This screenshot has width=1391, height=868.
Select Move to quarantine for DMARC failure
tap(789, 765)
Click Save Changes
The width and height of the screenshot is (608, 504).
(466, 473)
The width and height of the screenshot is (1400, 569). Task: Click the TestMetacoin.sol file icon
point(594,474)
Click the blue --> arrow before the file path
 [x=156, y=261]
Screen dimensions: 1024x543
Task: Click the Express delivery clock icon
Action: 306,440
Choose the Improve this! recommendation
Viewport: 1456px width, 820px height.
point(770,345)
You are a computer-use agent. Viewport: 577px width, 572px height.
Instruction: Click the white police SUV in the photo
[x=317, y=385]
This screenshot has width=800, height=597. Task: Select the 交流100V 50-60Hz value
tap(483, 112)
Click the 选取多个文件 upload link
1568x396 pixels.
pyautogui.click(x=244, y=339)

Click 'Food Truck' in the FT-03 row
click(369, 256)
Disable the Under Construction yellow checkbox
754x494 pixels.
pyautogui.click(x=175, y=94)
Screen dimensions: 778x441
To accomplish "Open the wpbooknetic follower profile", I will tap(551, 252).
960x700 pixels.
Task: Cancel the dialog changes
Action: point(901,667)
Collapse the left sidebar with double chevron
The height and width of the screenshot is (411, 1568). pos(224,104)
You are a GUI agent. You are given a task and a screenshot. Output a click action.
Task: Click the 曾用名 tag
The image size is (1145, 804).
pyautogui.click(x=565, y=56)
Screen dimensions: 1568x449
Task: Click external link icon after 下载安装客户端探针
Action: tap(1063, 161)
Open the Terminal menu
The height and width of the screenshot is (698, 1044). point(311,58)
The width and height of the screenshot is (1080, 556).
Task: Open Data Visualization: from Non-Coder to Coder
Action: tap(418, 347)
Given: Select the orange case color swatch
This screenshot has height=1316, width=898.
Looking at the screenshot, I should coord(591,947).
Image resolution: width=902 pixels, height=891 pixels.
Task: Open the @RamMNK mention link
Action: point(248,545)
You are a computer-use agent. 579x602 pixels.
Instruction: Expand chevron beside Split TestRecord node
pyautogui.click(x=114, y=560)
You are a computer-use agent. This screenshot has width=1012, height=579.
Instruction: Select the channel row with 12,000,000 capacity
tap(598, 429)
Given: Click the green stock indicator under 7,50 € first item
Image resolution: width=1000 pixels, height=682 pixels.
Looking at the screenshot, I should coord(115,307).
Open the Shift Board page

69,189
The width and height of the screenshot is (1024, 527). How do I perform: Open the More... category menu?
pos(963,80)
##########
> **EXERCISE DIRECTIONS**
Every line containing the word "computer" must be copied from the material above.

> **OUTPUT OF THE TASK**
You are a computer-use agent. Viewport: 577px width, 572px height.
You are a computer-use agent. 579x602 pixels.
You are a computer-use agent. This screenshot has width=1012, height=579.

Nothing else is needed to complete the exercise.